Brigham Young University–Hawaii President John S.K. Kauwe III and first lady Monica S. Kauwe recently journeyed to Mongolia to meet with local Church leaders, cherished alums, and prospective students. The visit was of special significance for church members as it coincided with the 30th anniversary of The Church of Jesus Christ of Latter-day Saints' establishment in Mongolia.
Upon arriving in Mongolia, the Kauwes connected with the Ulaanbaatar East Stake President, Adiyabold Namkhai. For the next few days, President Namkhai kindly toured them around national monuments and parks. He also arranged an interview with Tseegii Smile, a news anchor from Mongolian News Channel TV. This interview would later be featured on national television, offering President Kauwe the opportunity to share insights about the unique values and diverse student body at BYU–Hawaii.
With over 60 Mongolian students enrolled at BYU–Hawaii, many of which are first-generation college students, the prospect of obtaining higher education abroad is a blessing many never thought possible. This opportunity stems from the IWORK program, which aligns with the university's mission of preparing students to be lifelong disciples of Jesus Christ in their families, communities, and chosen fields. The program emphasizes the university's commitment to preparing students to be leaders in their families and their communities when they return home.
Equally significant was President Kauwe's interaction with the prospective students of Mongolia, who were captivated by his presence and inspired by his remarks. Addressing these individuals with his enthusiasm for education, President Kauwe emphasized the transformative potential of education and the opportunities that await them at BYU–Hawaii. His encouragement to begin preparing today, both academically and spiritually, to qualify for the Lord's university inspired the youth to seek personal and academic growth.
Professor and university alum Tserennyam Sukhbaatar expressed the significance of President Kauwe's message for families in Mongolia, underscoring the desire among church members to not only prepare their children for academic pursuits but also to raise their spiritual standards. Elevating one's standards to reflect those of the Lord became a common topic of conversation as President and Sister Kauwe connected with individuals and families interested in the educational opportunities in Laie.
President Kauwe witnessed firsthand how the gospel and BYU–Hawaii work together to bless the people of Mongolia during his meeting with four alumni currently serving in the Ulaanbaatar West Stake Presidency. The joint leadership of these alumni stands as a testament to the university's role in strengthening the Church and its members in countries within BYU–Hawaii's target area.
The Kauwes also dedicated time to meet with other university alums, strengthening the BYU–Hawaii network and extending the spirit of Aloha to former Seasiders. When asked about the significance of the Kauwe’s visit, Tserennyam Sukhbaatar again highlighted the profound inspiration that President Kauwe's presence brought to alums residing in Mongolia and future students contemplating their journey to BYU–Hawaii. Sukhbaatar said, "Church members in Mongolia would have been pleased to see and meet any ambassador from BYU–Hawaii, so meeting with the university president was a special occasion."
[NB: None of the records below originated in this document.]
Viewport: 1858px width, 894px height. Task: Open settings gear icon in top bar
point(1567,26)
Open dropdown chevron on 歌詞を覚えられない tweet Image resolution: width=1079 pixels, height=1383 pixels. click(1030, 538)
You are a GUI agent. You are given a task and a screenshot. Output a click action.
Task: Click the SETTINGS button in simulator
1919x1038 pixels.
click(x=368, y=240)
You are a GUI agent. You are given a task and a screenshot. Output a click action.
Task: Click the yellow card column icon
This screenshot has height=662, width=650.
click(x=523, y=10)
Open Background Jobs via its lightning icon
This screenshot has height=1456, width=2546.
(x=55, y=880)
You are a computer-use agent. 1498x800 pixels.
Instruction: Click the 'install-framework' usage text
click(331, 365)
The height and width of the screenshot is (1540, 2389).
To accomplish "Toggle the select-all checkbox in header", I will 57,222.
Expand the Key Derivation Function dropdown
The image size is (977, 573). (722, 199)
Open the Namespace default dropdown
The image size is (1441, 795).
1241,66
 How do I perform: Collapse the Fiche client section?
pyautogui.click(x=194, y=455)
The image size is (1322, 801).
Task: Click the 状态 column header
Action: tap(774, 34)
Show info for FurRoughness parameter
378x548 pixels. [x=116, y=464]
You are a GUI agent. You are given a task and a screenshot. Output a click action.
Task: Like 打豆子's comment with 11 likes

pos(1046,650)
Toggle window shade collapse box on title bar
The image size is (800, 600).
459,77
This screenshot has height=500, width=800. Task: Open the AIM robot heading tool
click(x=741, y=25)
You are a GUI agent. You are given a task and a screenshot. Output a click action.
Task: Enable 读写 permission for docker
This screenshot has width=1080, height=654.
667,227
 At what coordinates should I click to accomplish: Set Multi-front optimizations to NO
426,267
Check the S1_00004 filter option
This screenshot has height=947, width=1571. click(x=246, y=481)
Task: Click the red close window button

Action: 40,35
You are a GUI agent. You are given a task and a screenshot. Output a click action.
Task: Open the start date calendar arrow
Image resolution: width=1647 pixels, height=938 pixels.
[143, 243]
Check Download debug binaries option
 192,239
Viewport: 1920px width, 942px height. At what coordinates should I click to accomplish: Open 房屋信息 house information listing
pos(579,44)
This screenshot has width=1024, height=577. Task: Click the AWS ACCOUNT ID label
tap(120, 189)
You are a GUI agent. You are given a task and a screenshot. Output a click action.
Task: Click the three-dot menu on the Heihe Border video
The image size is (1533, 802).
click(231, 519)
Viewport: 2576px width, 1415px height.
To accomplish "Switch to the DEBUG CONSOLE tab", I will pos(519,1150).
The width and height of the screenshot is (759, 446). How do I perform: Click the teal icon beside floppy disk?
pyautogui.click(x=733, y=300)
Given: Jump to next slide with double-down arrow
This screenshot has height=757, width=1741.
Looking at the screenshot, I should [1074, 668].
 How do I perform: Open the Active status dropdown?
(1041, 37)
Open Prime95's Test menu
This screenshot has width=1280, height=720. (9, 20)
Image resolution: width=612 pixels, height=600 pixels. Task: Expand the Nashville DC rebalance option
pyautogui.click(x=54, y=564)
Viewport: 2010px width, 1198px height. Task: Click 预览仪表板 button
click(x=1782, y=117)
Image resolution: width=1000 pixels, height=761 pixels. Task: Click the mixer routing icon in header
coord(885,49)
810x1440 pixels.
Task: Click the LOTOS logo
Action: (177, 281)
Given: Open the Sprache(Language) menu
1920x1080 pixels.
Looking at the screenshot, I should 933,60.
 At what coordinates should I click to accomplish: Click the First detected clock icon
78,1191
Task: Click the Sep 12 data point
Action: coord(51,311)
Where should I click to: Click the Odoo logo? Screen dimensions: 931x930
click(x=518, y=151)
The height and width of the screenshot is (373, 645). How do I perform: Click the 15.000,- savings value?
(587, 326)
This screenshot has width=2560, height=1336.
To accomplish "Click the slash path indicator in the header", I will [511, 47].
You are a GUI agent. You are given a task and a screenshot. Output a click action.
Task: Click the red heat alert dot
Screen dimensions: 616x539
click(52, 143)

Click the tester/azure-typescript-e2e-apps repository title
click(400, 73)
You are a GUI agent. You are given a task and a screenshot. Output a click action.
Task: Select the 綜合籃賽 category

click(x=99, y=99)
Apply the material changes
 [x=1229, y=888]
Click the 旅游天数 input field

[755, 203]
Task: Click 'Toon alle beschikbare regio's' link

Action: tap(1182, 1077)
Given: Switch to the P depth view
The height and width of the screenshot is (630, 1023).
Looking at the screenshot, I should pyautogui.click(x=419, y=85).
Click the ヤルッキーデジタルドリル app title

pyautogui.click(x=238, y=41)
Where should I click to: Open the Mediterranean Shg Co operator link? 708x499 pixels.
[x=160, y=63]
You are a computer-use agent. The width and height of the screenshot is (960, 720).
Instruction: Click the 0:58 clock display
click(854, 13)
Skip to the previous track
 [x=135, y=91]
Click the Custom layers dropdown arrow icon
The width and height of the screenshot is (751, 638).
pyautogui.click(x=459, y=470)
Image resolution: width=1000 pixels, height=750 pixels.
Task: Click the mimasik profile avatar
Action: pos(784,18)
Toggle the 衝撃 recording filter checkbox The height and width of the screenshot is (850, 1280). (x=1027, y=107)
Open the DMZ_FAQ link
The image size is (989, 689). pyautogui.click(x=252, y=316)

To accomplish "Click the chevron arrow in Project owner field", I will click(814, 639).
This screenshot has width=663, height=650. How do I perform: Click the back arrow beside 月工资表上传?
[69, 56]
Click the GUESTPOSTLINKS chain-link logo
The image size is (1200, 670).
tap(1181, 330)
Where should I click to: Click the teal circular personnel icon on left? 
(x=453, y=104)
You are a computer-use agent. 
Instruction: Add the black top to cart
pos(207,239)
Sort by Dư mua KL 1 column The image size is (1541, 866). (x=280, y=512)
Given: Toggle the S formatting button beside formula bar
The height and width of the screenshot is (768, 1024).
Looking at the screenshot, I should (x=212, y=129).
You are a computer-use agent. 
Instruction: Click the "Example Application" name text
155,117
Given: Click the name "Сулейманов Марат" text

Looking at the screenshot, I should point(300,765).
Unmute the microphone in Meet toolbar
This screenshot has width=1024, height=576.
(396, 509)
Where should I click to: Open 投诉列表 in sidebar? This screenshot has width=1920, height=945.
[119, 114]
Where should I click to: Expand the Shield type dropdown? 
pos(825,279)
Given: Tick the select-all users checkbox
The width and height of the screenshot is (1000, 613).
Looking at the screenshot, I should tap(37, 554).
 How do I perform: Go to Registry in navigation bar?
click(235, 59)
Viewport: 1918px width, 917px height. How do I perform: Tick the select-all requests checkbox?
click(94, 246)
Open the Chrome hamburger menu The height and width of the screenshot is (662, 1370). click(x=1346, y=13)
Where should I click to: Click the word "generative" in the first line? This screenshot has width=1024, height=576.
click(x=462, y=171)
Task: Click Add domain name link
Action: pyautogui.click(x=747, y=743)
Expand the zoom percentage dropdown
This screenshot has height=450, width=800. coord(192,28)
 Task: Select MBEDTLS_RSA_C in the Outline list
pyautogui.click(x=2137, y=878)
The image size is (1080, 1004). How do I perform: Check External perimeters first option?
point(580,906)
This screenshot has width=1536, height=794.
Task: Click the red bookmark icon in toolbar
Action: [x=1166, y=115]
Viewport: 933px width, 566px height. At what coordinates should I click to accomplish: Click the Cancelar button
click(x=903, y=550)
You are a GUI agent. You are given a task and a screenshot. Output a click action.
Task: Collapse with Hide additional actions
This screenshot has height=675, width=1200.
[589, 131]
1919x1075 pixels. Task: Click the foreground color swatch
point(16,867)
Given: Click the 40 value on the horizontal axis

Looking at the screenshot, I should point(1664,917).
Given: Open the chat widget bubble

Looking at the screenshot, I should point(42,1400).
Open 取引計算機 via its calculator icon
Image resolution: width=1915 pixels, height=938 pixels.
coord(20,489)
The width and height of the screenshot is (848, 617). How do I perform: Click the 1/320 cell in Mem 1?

Accompanying the Kauwes on their journey was Professor Felipe Chou of the Faculty of Religious Education. Chou authored the first-ever Mongolian church history book: "The Voices of Saints in Mongolia." His presence on the trip played an important role in encouraging members to participate in church callings and service opportunities nationwide. Having these university representatives visit the people in Mongolia was an incredible honor that will have a lasting impact.
Throughout the trip, the Kauwes immersed themselves in the rich culture and experiences of Mongolia, from climbing to the top of the Genghis Khan statue to engaging in various local customs. On one of their final days, President Kauwe, an avid fisherman, was able to spend a few hours fishing with local members at a picturesque backcountry river. These experiences further deepened the meaningful connections created during the expedition.
President and Sister Kauwe's presence symbolizes lasting friendships and meaningful connections. President Kauwe shared that the members he met will be "powerful influences for good for many decades." By the trip's end, he shared that the overall experience had been "priceless" with unforgettable people and places visited. At the same time, President Kauwe's example and testimony of the transformative power of education can inspire individuals to embark on life-changing paths of growth and learning. Their visit has sown the seeds of inspiration necessary to continue the legacy of BYU–Hawaii and elevate its impact on the lives of the Mongolian people.